Nice linkbait, but completely false. The real weight of this flaw lies solely on MySpace (I know, there are apparently no security issues with MySpace, but I digress). In fact, if you examine the headers of a MySpace login, it is obvious to see that MySpace itself is transmitting username and password in plaintext in the headers.

Most people don’t look at headers. Why should they? They are the communication vehicles of browsers and server and not users. However, an examination of these headers by sleuthful individuals can find out all kinds of useful information.

Let’s look at the MySpace header that contains the username and password:


1
2
3
4
5
6
7
8
9
10
11
12
13
14
15
16
http://login.myspace.com/index.cfm?fuseaction=login.process&MyToken=c7fd399e-2c28-4615-889e-dbf5c2cea71b

POST /index.cfm?fuseaction=login.process&MyToken=c7fd399e-2c28-4615-889e-dbf5c2cea71b HTTP/1.1
Host: login.myspace.com
User-Agent: Mozilla/5.0 (Macintosh; U; Intel Mac OS X; en-US; rv:1.8.1.4) Gecko/20070515 Firefox/2.0.0.4
Accept: text/xml,application/xml,application/xhtml+xml,text/html;q=0.9,text/plain;q=0.8,image/png,*/*;q=0.5
Accept-Language: en-us,en;q=0.5
Accept-Encoding: gzip,deflate
Accept-Charset: ISO-8859-1,utf-8;q=0.7,*;q=0.7
Keep-Alive: 300
Connection: keep-alive
Referer: http://myspace.com/
Cookie: MSCulture=IP=208.54.95.129&IPCulture=en-US&PreferredCulture=en-US&Country=US&timeZone=0&ForcedExpiration=0&USRLOC=QXJlYUNvZGU9MCZDaXR5PSZDb3VudHJ5Q29kZT1VUyZDb3VudHJ5TmFtZT1Vbml0ZWQgU3RhdGVzJkRtYUNvZGU9MCZMYXRpdHVkZT0zOCZMb25naXR1ZGU9LTk3JlBvc3RhbENvZGU9JlJlZ2lvbk5hbWU9; NGUserID=a2825a9-4920-1181671731-2
Content-Type: application/x-www-form-urlencoded
Content-Length: 165
Login=&email=myemail%40hotmail.com&password=mypassword&ctl00%24Main%24SplashDisplay%24ctl01%24loginbutton.x=0&ctl00%24Main%24SplashDisplay%24ctl01%24loginbutton.y=0

The interesting part is right at the bottom where, if you look, my (now fake) username and password are displayed.

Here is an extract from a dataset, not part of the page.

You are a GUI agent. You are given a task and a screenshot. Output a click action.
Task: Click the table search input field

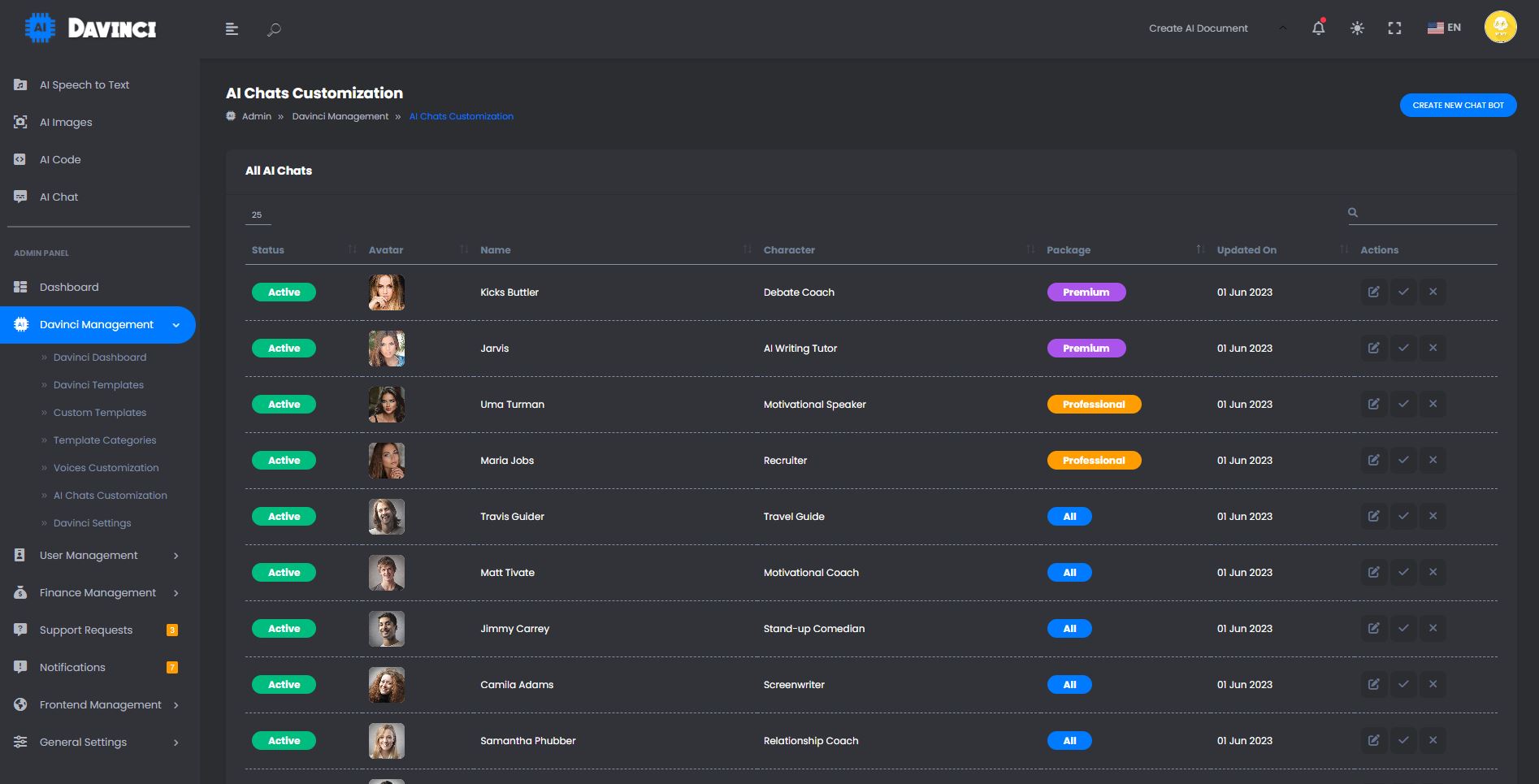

Update: To be fair, Facebook is guilty as charged as well.

Update 2: As does many other pieces of software. This highlights a deficiency in the HTTP protocol. HTML Password fields should be encrypted before transmission. Why is this not the case? What good reason can anyone give me why this should not have been fixed in, oh, 1996?